Write out all the data below again, requests included, but add 37 to every number in the click coordinates, and leave out the pictures.

>>>>>

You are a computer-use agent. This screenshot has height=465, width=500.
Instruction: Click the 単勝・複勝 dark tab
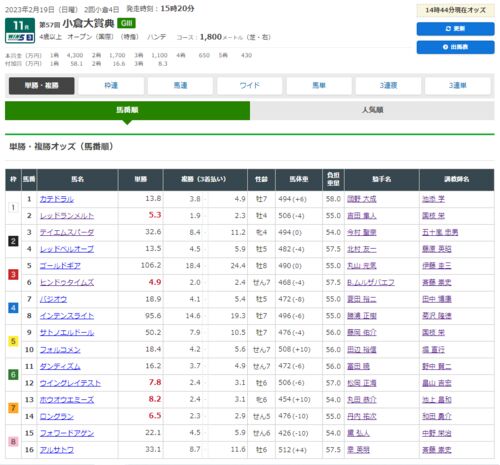(x=42, y=86)
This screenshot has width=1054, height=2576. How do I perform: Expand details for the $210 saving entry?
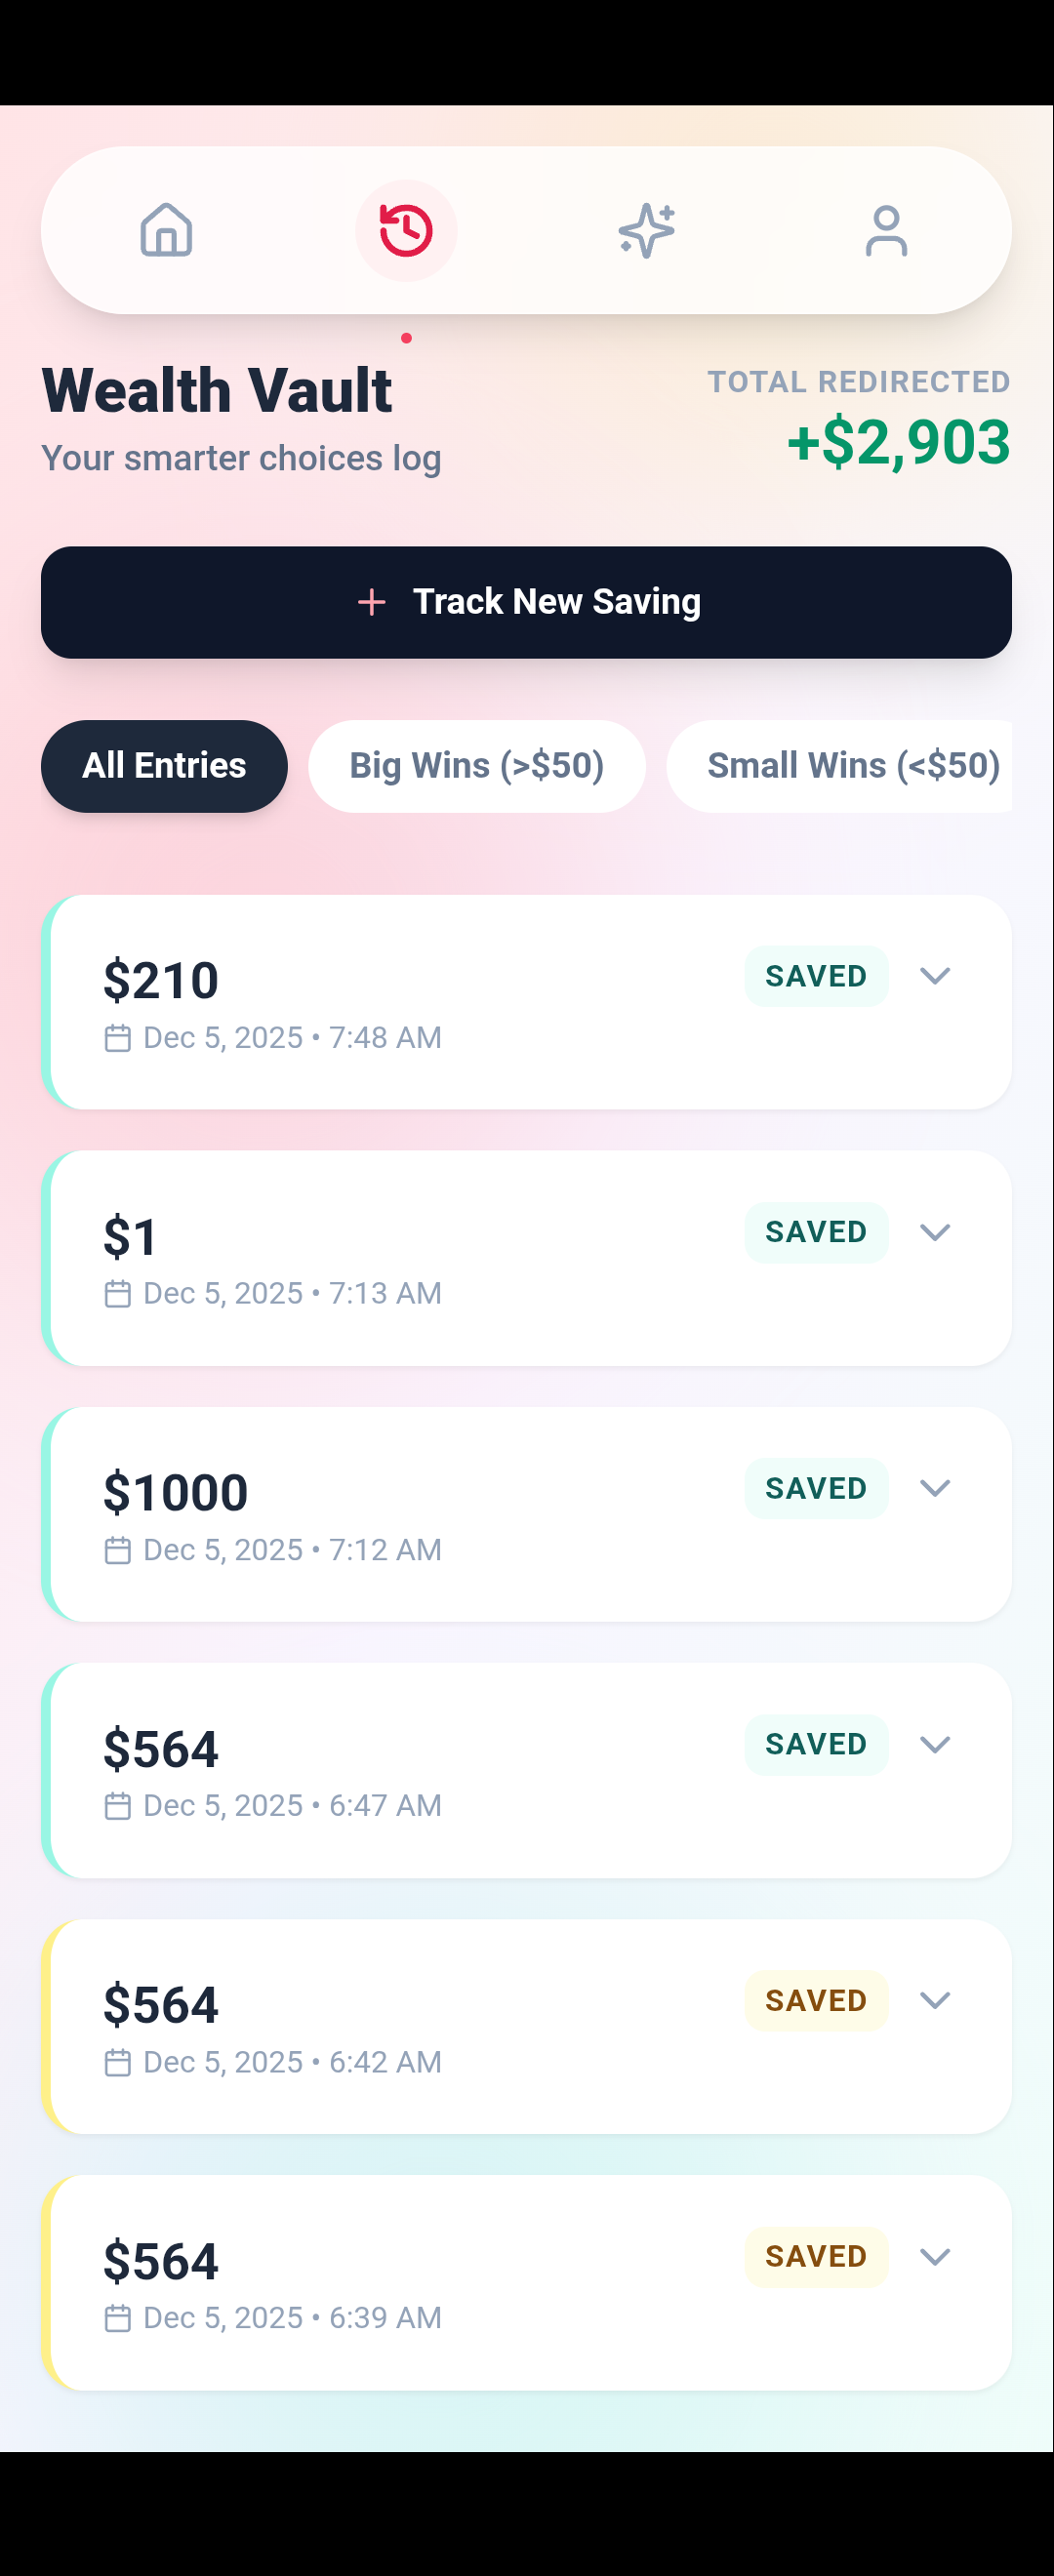coord(937,976)
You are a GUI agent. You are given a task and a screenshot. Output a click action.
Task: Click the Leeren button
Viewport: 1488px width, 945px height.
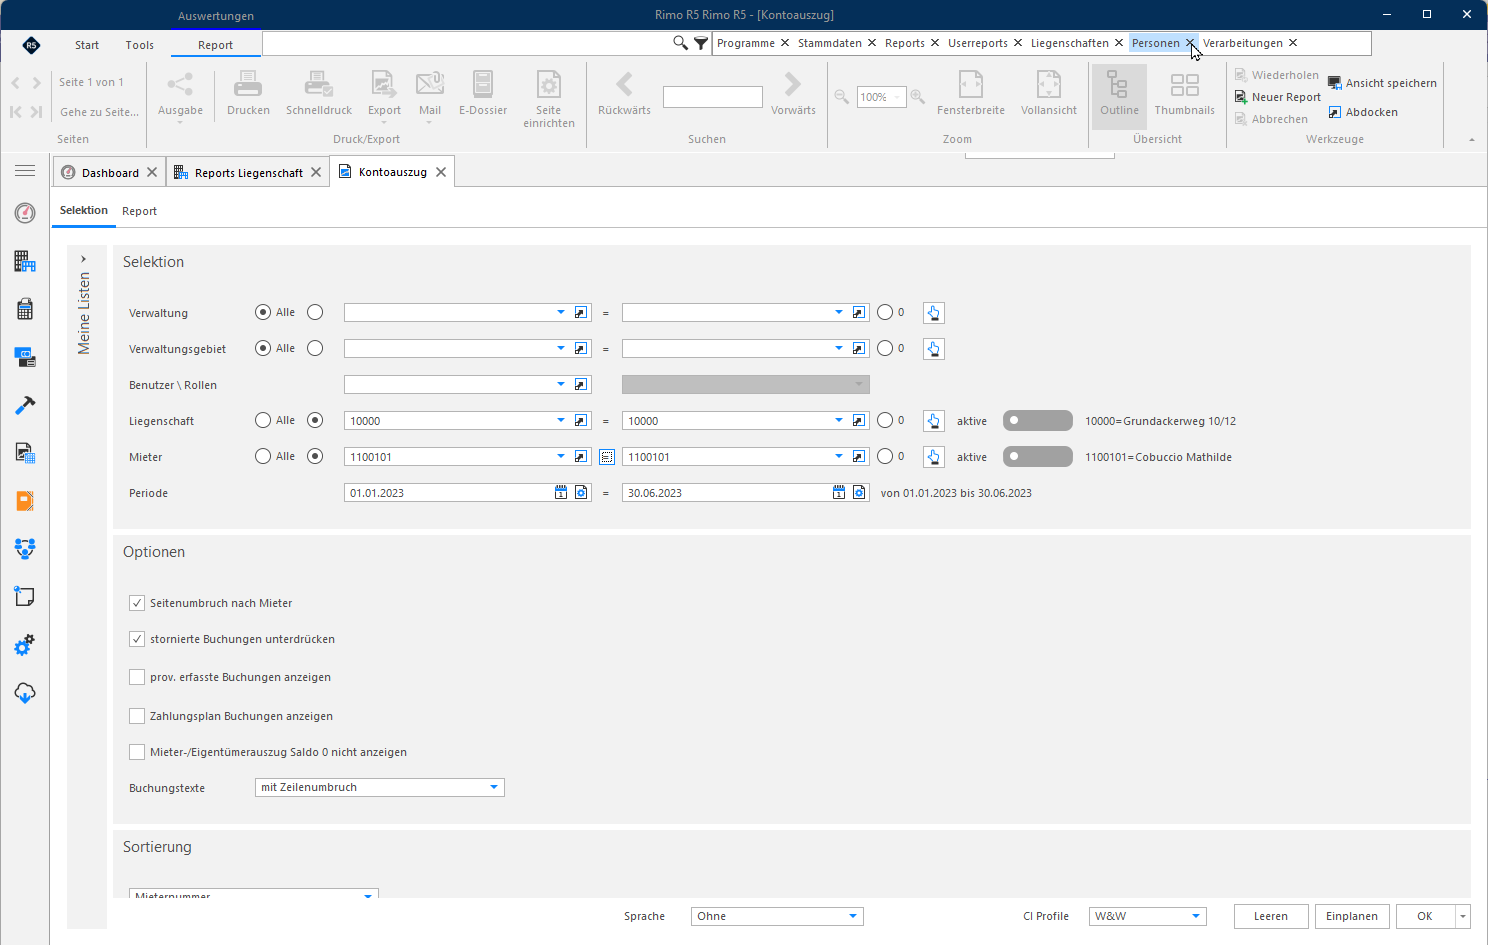[1271, 916]
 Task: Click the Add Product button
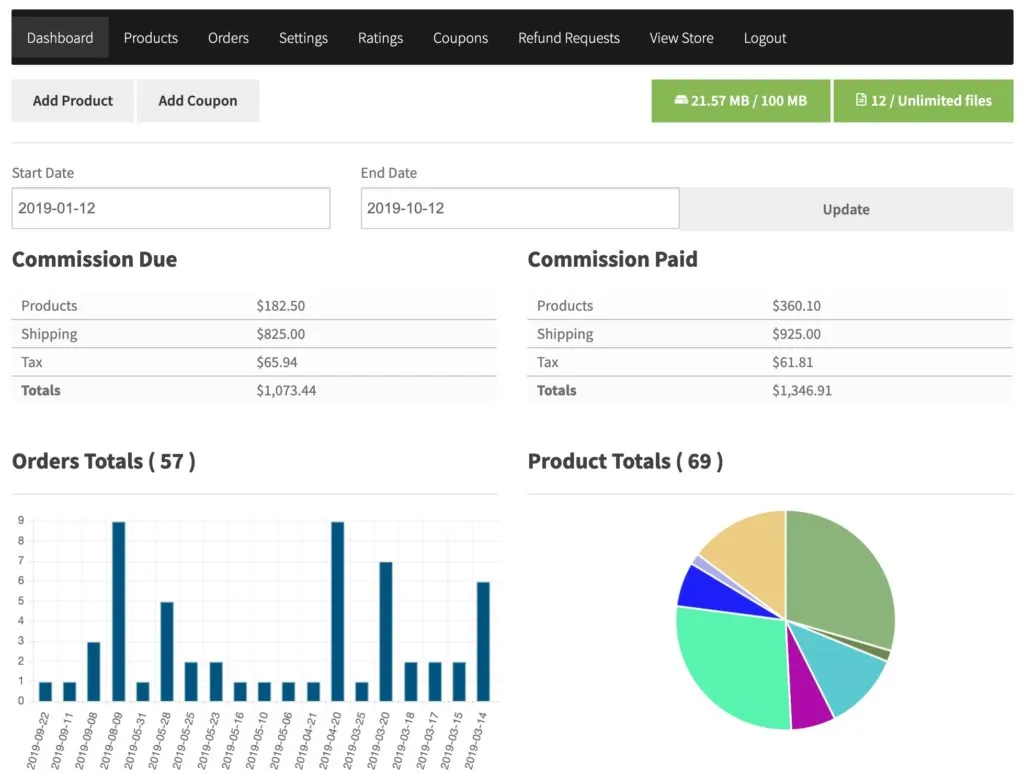(72, 100)
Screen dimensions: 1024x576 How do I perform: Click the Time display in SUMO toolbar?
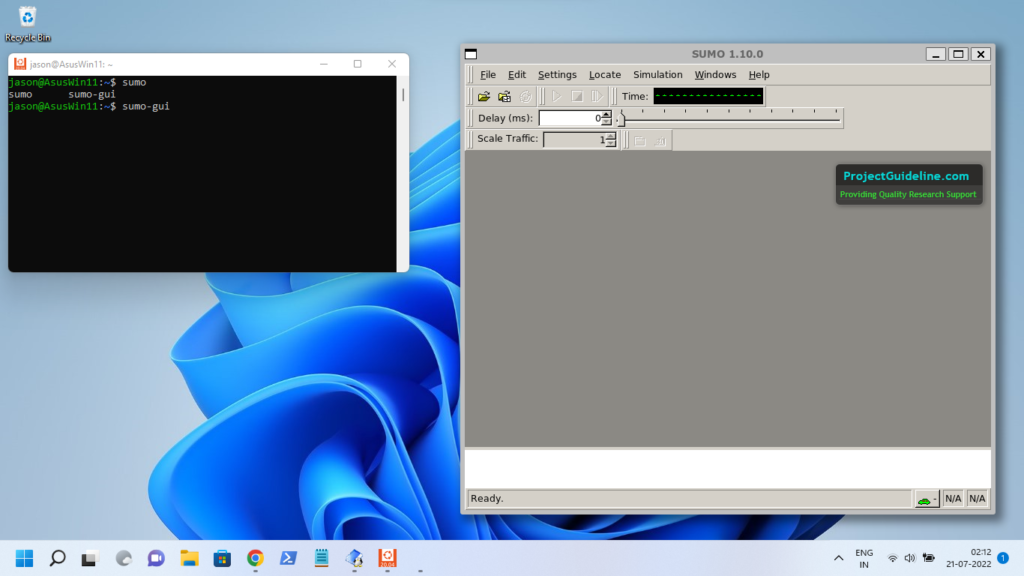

<<<<<

=== Result ===
You are a computer-use agent. This screenshot has height=465, width=500.
Instruction: Click the 単勝・複勝 dark tab
(x=79, y=123)
This screenshot has width=1054, height=2576. How do I perform: Expand details for the $210 saving entry?
coord(974,1013)
You are a GUI agent. You are given a task and a screenshot. Output a click action.
Task: Click the Leeren button
Viewport: 1488px width, 945px height.
[1308, 953]
 Task: Click the Add Product button
(109, 137)
Screen dimensions: 1024x576 How do I perform: Click the Time display in SUMO toolbar?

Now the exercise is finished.